I held up my hand to arrest further description.
“He was a burden to the world, and he knew it. One night I suppose he realized it too keenly to wish to live. He had the free use of drugs—and in the morning he was found dead on the floor. Two years ago, that was, and they said then he had still several years to live.”
“Then, in Heaven’s name!” I cried, unable to bear the suspense any longer, “tell me what it was he had, and be quick about it.”
“I thought you knew!” he exclaimed, with genuine surprise. “I thought you knew!”
He leaned forward and our eyes met. In a scarcely audible whisper I caught the words his lip seemed almost afraid to utter:
“He was a leper!”
MAY DAY EVE
I
It was in the spring when I at last found time from the hospital work to visit my friend, the old folk-loris
t, in his country isolation, and I rather chuckled to myself, because in my bag I was taking down a book that utterly refuted all his tiresome pet theories of magic and the powers of the soul.
These theories were many and various, and had often troubled me. In the first place, I scorned them for professional reasons, and, in the second, because I had never been able to argue quite well enough to convince or to shake his faith, in even the smallest details, and any scientific knowledge I brought to bear only fed him with confirmatory data. To find such a book, therefore, and to know that it was safely in my bag, wrapped up in brown paper and addressed to him, was a deep and satisfactory joy, and I speculated a good deal during the journey how he would deal with the overwhelming arguments it contained against the existence of any important region outside the world of sensory perceptions.

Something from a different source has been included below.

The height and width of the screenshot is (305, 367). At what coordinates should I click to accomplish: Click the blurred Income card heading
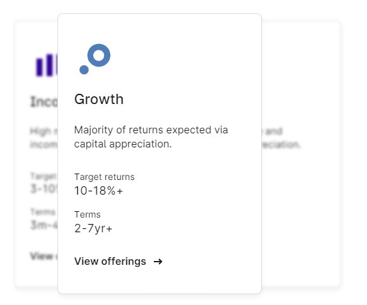coord(44,101)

Speculative, too, I was whether his visionary habits and absorbing experiments would permit him to remember my arrival at all, and I was accordingly relieved to hear from the solitary porter that the “professor” had sent a “veeckle” to meet me, and that I was thus free to send my bag and walk the four miles to the house across the hills.
It was a calm, windless evening, just after sunset, the air warm and scented, and delightfully still. The train, already sinking into distance, carried away with it the noise of crowds and cities and the last suggestions of the stressful life behind me, and from the little station on the moorland I stepped at once into the world of silent, growing things, tinkling sheep-bells, shepherds, and wild, desolate spaces.
My path lay diagonally across the turfy hills. It slanted a mile or so to the summit, wandered vaguely another two miles among gorse-bushes along the crest, passed Tom Bassett’s cottage by the pines, and then dropped sharply down on the other side through rather thin woods to the ancient house where the old folk-lorist lived and dreamed himself into his impossible world of theory and fantasy. I fell to thinking busily about him during the first part of the ascent, and convinced myself, as usual, that, but for his generosity to the poor, and his benign aspect, the peasantry must undoubtedly have regarded him as a wizard who speculated in souls and had dark dealings with the world of faery.